* Begin Passage provided *

1

after scraping I get a list of dictionaries which I convert to dataframe then do some calculations on it. The dictionaries found are of correct order but when I convert them to df they lose the order and become alphabetical. here is my code:

import scrapy
from openpyxl import Workbook
import matplotlib.pyplot as plt
import pandas as pd
from PIL import Image
import numpy as np
#spider here
process = CrawlerProcess()
process.crawl(PythonEventsSpider)
spider = next(iter(process.crawlers)).spider
process.start()
# the order of dictionary is ['Name', 'Price', 'Link', 'Rating', 'Number of views',  'Price 1',
    #'Price 2', 'Price 3', 'Price 4', 'Fee', 'Price After Fee',
     #'Profit', 'Profit Percentage', 'Product ,'Notes']

df = pd.DataFrame(spider.found_items)
df.to_excel("{}.xlsx".format(file_name),sheet_name='All Products') # gets written in alphabetical order
#rest of code...

* End Passage provided *
* Begin Dataset *

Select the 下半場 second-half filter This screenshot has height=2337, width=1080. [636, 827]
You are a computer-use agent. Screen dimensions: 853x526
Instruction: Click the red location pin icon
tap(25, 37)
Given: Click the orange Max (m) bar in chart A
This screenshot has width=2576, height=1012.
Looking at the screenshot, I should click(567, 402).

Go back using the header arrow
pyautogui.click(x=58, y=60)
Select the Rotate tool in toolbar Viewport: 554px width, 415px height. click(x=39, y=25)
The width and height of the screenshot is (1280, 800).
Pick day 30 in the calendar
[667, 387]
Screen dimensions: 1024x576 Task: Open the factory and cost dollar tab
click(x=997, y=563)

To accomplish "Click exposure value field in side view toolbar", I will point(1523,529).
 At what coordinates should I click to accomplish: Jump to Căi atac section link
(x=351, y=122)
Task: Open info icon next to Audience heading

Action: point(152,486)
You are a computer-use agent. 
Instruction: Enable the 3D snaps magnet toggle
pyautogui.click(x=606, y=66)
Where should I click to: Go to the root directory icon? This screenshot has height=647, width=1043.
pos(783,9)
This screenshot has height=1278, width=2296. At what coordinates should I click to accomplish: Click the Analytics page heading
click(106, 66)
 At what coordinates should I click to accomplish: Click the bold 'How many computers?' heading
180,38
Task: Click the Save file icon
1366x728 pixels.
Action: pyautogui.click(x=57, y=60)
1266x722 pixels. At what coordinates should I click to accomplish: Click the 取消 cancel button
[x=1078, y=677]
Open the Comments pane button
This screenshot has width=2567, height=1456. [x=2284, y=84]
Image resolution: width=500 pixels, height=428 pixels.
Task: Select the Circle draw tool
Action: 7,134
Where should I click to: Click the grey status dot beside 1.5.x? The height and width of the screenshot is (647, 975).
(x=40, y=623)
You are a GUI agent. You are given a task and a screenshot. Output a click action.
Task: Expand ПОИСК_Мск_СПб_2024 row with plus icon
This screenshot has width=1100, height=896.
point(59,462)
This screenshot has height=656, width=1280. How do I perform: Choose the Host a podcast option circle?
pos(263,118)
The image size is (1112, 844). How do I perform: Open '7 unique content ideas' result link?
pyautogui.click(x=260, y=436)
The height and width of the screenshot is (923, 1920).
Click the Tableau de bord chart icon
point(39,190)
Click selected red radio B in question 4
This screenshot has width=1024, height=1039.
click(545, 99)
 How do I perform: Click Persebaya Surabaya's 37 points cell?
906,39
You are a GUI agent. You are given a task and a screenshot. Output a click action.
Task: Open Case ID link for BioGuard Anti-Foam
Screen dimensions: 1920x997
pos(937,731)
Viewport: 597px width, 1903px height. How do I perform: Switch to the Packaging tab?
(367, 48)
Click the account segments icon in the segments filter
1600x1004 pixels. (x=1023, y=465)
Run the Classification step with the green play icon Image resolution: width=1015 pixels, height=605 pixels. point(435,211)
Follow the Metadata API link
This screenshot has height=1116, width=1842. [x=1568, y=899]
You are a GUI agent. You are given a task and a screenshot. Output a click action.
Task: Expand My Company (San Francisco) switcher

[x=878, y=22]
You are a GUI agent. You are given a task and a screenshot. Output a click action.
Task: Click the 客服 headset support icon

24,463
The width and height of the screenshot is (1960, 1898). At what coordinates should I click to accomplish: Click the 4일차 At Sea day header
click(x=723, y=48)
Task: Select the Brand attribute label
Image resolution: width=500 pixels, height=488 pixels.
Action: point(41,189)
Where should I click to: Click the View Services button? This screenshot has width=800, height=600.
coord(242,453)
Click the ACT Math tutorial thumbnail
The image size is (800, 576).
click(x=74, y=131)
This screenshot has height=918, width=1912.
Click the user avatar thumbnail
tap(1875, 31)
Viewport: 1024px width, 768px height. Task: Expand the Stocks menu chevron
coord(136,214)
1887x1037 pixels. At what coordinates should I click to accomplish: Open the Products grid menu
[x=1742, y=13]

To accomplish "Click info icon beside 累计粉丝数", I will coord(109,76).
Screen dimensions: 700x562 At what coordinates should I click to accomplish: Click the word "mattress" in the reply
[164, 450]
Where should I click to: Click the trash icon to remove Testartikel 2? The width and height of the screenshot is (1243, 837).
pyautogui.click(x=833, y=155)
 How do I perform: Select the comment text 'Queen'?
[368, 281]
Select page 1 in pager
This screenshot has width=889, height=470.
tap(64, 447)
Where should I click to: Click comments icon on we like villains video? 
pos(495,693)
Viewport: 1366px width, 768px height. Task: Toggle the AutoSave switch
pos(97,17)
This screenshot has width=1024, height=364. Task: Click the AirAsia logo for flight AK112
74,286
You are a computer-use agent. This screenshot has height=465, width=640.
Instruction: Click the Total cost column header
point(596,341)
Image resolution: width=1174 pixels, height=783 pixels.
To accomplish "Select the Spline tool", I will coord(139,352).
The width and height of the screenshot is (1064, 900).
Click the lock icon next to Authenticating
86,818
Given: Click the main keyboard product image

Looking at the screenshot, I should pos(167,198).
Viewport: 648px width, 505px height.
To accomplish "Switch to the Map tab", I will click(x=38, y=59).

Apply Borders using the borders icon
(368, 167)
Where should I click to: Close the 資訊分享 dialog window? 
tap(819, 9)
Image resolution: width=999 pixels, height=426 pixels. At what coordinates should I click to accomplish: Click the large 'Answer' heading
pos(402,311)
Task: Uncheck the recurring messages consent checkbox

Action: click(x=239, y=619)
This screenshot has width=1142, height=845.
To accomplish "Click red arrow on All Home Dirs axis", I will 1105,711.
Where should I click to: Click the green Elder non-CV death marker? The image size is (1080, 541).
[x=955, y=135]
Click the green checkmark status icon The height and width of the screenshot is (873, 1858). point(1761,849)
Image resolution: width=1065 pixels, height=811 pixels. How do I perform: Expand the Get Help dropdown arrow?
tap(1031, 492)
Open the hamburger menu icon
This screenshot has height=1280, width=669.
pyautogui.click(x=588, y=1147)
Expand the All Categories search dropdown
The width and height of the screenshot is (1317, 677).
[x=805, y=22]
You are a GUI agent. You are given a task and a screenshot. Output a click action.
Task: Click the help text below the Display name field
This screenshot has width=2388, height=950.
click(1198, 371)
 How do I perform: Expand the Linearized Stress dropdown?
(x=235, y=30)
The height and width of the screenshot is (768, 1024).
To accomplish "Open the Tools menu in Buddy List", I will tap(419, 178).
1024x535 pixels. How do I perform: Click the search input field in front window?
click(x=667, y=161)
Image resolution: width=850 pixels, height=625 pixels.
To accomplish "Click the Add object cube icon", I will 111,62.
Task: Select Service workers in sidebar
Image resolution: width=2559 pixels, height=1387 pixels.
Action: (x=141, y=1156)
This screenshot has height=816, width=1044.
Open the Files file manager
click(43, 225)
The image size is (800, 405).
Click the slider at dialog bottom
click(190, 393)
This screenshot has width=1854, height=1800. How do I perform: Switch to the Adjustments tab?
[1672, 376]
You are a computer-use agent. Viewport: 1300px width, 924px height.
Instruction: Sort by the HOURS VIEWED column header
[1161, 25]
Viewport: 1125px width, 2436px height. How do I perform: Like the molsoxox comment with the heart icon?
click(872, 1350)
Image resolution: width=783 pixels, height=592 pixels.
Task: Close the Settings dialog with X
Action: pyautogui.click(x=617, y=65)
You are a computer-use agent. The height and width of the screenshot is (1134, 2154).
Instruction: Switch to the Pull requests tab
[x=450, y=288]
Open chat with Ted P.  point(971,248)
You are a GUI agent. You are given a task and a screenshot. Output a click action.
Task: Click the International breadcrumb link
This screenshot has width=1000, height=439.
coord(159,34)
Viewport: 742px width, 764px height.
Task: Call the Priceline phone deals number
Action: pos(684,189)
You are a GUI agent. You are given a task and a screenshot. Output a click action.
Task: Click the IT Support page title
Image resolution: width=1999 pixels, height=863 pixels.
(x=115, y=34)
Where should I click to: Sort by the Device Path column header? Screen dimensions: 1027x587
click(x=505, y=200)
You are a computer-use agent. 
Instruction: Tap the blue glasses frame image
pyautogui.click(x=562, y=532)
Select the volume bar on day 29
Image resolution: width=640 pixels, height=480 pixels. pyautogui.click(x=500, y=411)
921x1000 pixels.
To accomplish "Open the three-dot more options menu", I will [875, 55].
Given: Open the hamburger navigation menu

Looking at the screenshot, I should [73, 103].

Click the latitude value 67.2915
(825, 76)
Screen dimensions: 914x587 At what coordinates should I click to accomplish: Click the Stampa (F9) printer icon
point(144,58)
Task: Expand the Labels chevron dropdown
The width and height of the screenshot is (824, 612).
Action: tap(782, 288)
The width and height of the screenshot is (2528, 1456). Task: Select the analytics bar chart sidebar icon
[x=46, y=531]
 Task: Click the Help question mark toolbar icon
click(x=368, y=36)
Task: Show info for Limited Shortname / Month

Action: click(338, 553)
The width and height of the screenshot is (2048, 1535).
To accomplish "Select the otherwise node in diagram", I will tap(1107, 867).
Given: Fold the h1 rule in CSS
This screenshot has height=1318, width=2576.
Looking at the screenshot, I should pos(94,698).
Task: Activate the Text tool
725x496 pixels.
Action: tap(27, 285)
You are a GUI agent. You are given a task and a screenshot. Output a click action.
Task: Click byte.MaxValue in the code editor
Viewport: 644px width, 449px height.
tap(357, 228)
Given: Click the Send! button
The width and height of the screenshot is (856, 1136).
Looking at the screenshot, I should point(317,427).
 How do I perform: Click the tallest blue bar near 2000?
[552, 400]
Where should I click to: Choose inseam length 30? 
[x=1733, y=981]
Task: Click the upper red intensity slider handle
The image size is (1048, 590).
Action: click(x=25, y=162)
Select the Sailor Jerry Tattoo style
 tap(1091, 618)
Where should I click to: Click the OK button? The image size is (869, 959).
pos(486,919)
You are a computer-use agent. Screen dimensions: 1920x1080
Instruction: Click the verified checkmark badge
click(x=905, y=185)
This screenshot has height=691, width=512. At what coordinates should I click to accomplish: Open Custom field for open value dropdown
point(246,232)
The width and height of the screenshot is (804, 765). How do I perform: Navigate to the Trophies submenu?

* End Dataset *

> **Work required**:
Pick up the pandas column-order post after its last line and write the next part. The items have no connection to the pandas column-order post.

> **Answer to the problem**:
I checked this question How to sort a data frame by multiple column(s),but it is python 2 and some of these order techniques are depreciated

1 Answers1

0

Assign a list of keys that you can then select the columns from the dataframe in the desired order with:

keys = ['Name', 'Price', 'Link', 'Rating', 'Number of views', 'Price 1', 'Price 2', 'Price 3', 'Price 4', 'Fee', 'Price After Fee', 'Profit', 'Profit Percentage', 'Product' , 'Notes']

df = pd.DataFrame(spider.found_items)[keys]
df.to_excel("{}.xlsx".format(file_name), sheet_name='All Products')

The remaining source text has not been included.